People have called Benicio Del Toro’s work in Things We Lost in the Fire brilliant, and the performance is, undoubtedly, quite an achievement. But is it the sort of achievement this particular picture desperately needs? Del Toro gives the viewer all sorts of bits and pieces to chew on, the little slipping on the woman’s white glove ticks that people respond to because they can be identified so confidently as “acting”. As memorable as Del Toro’s portrayal of Jerry is, it still represents a bit of treading water for the actor. Note the word “glamorous” above, how glamorous should an unstable heroin addict be? Things We Lost in the Fire, as its Book of the Month club title indicates, is a self-improvement Oscar fantasy. We wish the Jerry’s of the world were this likable, and we wish that we could help them, while compromising our own lives as little as possible.

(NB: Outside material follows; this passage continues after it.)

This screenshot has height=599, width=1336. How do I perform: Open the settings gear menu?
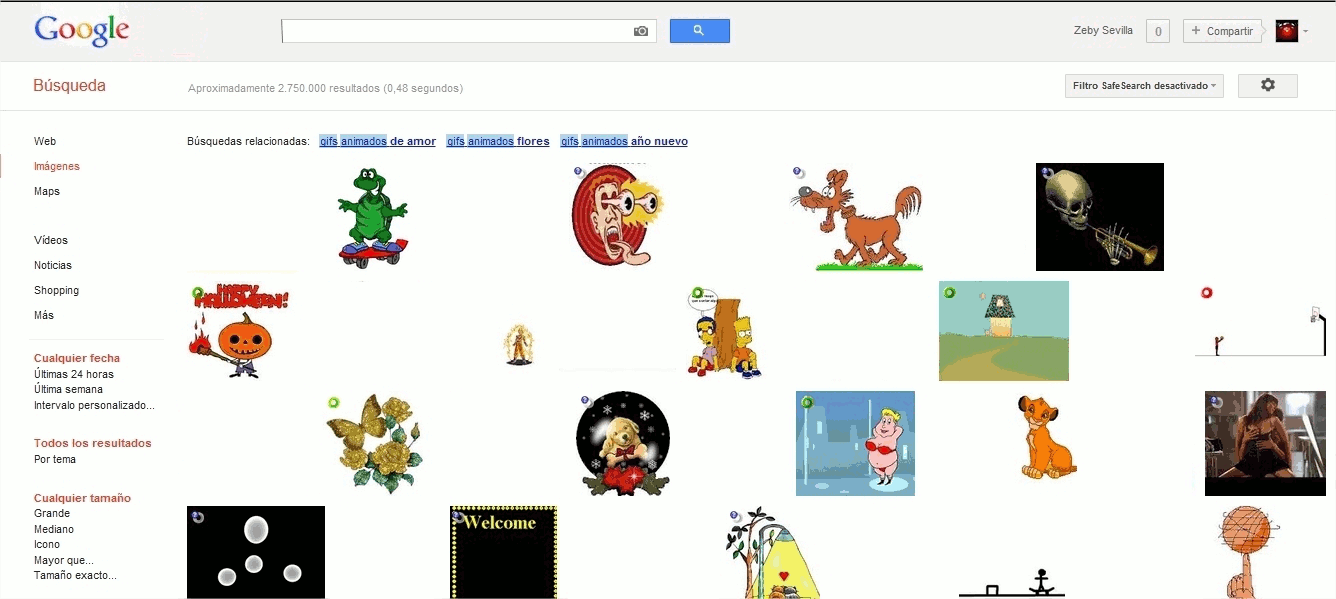click(1267, 86)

Del Toro’s Jerry is fascinating and alive but he doesn’t feel like a fascinating and alive drug addict. This is the film that could use a shitting of the pants. Allan Loeb’s rigid and unwavering screenplay has no room for that sort of thing though, he’s too busy stating his theme (which is repeated three times at the end in case you went to the bathroom for, I don’t know, 110 minutes). Susanne Bier’s direction only further highlights the script’s obviousness, this thing needs to be played loose and dingly dangly, Bier instead cuts many of the major scenes into a series of close-ups, with characters staring into space for prolonged moments as the score does an instrumental number that all but broadcasts SERIOUS.

Normally I probably wouldn’t have even bothered to review Fire, you get what you pay for after all, but the film continues to show frustrating signs of promise only to dash them time and again. Jerry eventually accepts an offer from Audrey, Brian’s widow, (Halle Berry) to stay with her and her two children in a joint effort to stitch together a few threads of their lives. Jerry and Audrey have a palpable sexual tension, and for a moment my hopes rose; as a love story that blossoms in one the more inappropriate situations imaginable, this picture had a chance. I normally don’t buy Berry in her bids for award winning actress, but she fares surprisingly well here and with material that’s considerably weaker than Del Toro’s. On the page Audrey is a noble suffering wife, but Berry imbues the part with a ripe, ambiguous sexuality that she didn’t manage in her over-praised performance in Monster’s Ball. Audrey and Jerry look one another over, with varying degrees of hate, arousal and distrust, and for a few moments I forgot which picture I was watching.

Bier and Loeb soon reminded me, and so the film remains stuck, never to diverge too far from the message, never to acknowledge that the characters might, for a moment, be fallible, or (perish the thought!) unlikable. The Audrey/Jerry story remains safe and the children remain photogenic and largely untroubled. Even a less controversial but appealing friendship that Jerry develops with Audrey’s neighbor Howard (John Carroll Lynch), is cut distressingly short.

And what of everyone’s immediate taking to Jerry anyway? The dangers of choosing a drug addict you barely directly know as a surrogate friend, husband or father is never elaborated upon much either, nor is the guilt that could arise from immediately grasping on to someone else in the wake of another’s death. As in most films that deal with drug or mental abuse, Jerry’s problem is just a means to a dramatic short-cut, a healing that would probably, outside of fantasy, be safer to seek elsewhere. There’s no room for any inconvenient feeling or messiness in Things We Lost in the Fire, it wants us to simply “take the good with the bad.” This film could use quite a bit more of both.